Risulta quindi cruciale individuare i criteri in base ai quali considerare la scelta e la condotta suicidaria realmente autonoma e libera. A tal fine è necessario attingere anche ad altri campi disciplinari – quelli che più direttamente si occupano del suicidio, per poi formulare alcune considerazioni. Diverse discipline cercano di prevenire la condotta suicidaria, ma anche le analisi più raffinate non riescono a dare conto del coinvolgimento della psiche nella condotta suicidaria. Il suicidio nella maggioranza dei casi ricorre in situazioni umane comuni, e non negli psicotici ospedalizzati: ogni suicidio ha il suo particolare e individuale lato d’ombra. Ogni nostra conoscenza del suicidio sarà sempre incompleta, e una vera e propria comprensione del fenomeno globalmente inteso risulterà dunque impossibile.

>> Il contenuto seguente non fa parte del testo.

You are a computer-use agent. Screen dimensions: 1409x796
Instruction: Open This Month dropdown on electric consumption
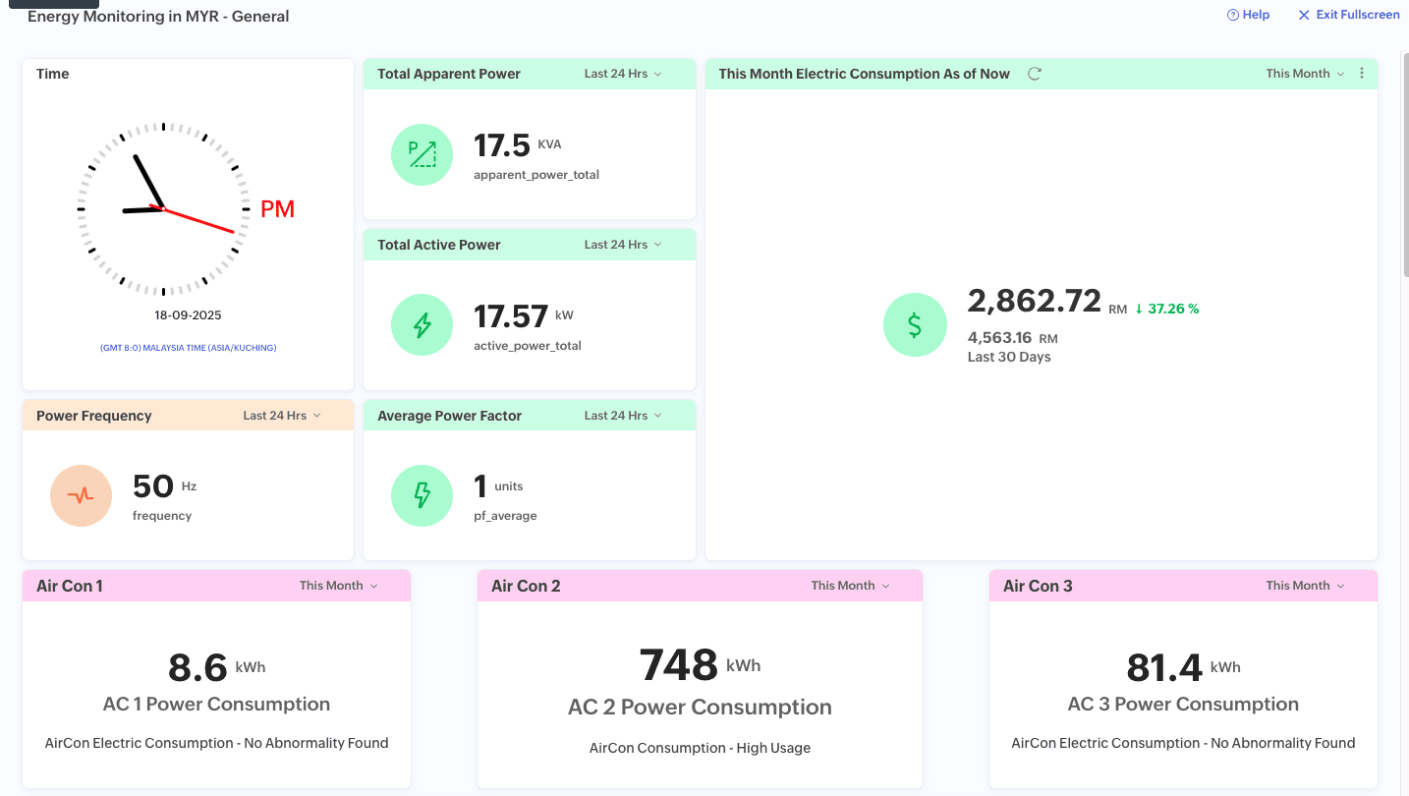point(1304,74)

Dunque nel momento in cui il suicidio, “uccisione di se stesso”, è un attacco alla vita del proprio corpo, l’unicità di questa tragica condotta è impossibile da sottoporre a verifica determinabile a priori. Neanche la psicoanalisi pensa di poter elaborare regole per stabilire quando il suicidio sia una decisione di un sé libero e autonomo. Questo potrebbe portare a credere che nessuno abbia la facoltà di autorizzare, proibire, facilitare la condotta suicidaria.
Queste osservazioni aiutano a convincersi in merito alla legittimità della prevenzione del suicidio. Ciò che dovrebbe condurre a condividere il pensiero della Corte in merito alla “perdurante attualità”dell’incriminazione dell’aiuto al suicidio è proprio l’impossibilità di individuare adeguati strumenti per verificare in concreto se la condotta suicidaria si fondi su una decisione libera e autonoma.
Dal momento che la scelta suicida è ambivalente, e che la conoscenza che ne abbiamo è limitata, ogni classificazione appare dunque parziale: “la psiche di ciascuno di noi può contenere un’eterna primavera in crescita e un inverno senza fine di depressione e di disperazione”.
Una scelta difficile
Il fulcro del discorso, ridotto ai suoi minimi termini, sta nel decidere se prendere commiato dal principio di indisponibilità della vita altrui.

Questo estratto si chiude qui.